NÓBREGA, Géssyca Isbelo da.
Résumé:
Eating disorders are psychiatric illnesses that generate excessive and persistent preoccupations with physical and / or nutritional form, causing severe damages to the health of the individual. In the last decades, the body standard built and imputed by the media to society establishes, as a matter of priority, thinness, youth and physical perfection, making the majority of individuals seek a body in accordance with what is socially imposed. The present study aims to identify the prevalence of risk behaviors for eating disorders and body image, as well as the nutritional status of female students of the Federal University of Campina Grande (UFCG) - Campus de Cuité - PB. A quantitative field research of descriptive and transversal character was carried out. The research instruments used were the self-administered questionnaires, Body Shape Questionnaire (BSQ) and the Stunkard et al Silhouette Scale. 1983 which is composed of eight female figures, ranging from the leanest (A) to the fattest (H), for body image and the Eating Attitudes Test (EAT-26) for indicators of eating disorder. The questionnaires were numbered, and then the database was transferred to the Statistical Package for Social Science (SPSS) version 13.0 for statistical analysis of the data. According to the BSQ, 56.9% of the students were dissatisfied with their body image.
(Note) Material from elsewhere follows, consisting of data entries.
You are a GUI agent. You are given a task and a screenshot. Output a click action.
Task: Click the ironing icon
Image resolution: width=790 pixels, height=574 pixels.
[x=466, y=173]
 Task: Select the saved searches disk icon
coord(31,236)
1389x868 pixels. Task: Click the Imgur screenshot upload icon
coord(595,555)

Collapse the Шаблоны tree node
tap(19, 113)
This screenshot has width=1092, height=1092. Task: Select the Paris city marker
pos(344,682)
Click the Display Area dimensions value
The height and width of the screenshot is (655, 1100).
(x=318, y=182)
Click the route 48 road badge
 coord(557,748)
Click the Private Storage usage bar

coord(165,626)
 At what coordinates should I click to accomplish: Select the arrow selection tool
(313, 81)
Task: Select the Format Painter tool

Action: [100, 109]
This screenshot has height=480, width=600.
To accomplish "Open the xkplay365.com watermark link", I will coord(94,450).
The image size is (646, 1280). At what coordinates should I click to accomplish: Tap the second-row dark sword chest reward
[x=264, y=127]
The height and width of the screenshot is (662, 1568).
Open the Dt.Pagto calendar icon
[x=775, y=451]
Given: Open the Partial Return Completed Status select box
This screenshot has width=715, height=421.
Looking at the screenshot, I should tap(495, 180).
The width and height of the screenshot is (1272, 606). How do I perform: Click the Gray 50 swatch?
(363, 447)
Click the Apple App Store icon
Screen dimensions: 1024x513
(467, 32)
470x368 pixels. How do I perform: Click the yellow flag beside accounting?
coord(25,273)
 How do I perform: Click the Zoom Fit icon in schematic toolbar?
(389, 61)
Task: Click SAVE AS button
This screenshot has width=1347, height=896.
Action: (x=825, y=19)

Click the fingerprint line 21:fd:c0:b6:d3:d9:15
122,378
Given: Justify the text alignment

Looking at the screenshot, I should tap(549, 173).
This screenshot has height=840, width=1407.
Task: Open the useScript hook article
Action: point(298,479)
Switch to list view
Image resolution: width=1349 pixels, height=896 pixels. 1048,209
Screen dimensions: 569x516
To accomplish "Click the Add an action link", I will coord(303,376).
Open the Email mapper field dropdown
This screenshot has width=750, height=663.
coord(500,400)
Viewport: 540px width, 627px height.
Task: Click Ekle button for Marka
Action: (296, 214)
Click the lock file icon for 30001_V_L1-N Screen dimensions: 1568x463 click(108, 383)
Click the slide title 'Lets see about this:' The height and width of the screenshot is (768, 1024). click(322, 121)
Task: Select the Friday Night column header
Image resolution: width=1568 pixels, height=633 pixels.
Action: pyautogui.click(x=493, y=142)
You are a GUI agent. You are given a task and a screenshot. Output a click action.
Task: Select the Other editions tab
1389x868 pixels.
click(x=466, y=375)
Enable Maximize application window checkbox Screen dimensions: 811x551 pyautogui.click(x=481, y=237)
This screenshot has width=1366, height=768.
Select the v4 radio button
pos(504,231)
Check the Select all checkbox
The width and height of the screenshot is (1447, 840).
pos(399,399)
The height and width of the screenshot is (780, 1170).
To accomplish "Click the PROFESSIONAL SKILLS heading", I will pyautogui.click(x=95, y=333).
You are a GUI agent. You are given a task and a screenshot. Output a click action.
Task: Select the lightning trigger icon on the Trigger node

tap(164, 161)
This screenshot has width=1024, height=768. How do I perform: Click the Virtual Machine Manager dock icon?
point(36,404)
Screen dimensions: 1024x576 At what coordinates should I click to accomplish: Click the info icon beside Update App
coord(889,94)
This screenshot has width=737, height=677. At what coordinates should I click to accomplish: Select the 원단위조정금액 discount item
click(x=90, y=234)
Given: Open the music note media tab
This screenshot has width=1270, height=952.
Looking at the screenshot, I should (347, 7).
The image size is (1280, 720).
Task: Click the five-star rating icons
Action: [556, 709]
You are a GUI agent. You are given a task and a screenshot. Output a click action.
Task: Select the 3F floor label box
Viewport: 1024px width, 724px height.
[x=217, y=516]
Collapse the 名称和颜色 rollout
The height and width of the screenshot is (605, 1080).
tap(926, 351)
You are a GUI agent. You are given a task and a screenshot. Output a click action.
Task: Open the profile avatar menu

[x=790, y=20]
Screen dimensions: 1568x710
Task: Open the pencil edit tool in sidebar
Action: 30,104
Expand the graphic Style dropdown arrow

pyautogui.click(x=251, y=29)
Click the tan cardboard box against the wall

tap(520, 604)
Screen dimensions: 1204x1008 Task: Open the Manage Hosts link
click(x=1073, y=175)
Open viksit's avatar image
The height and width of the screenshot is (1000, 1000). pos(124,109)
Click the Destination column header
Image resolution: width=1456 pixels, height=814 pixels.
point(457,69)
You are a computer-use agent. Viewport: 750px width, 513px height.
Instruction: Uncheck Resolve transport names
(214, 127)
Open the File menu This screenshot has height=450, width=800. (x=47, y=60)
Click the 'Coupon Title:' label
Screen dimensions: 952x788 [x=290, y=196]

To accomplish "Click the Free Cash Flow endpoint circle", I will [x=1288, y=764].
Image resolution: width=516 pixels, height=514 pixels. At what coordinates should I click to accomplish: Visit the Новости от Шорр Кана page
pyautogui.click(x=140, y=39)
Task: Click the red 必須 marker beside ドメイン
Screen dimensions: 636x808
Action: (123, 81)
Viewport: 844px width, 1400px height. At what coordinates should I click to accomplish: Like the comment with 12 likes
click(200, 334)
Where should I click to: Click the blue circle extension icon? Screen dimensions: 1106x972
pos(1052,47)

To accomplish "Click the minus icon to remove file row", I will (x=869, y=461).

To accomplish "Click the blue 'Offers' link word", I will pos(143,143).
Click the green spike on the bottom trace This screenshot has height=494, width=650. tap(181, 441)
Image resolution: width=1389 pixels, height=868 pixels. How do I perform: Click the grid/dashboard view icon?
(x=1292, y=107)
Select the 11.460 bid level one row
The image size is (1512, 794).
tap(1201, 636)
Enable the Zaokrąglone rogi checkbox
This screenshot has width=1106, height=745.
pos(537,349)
Regarding the scale of silhouettes, the prevalence in dissatisfaction with the body image was 83.7%. Regarding the EAT-26 analysis, 20.9% of the students had scores equal to or greater than 21, which is considered an indicator of risk for the development of TA. These results point to an inadequate relationship with food and body, which can have physical and psychic consequences and that should be considered by health professionals and educators to plan nutritional education strategies and programs for the prevention of eating disorders.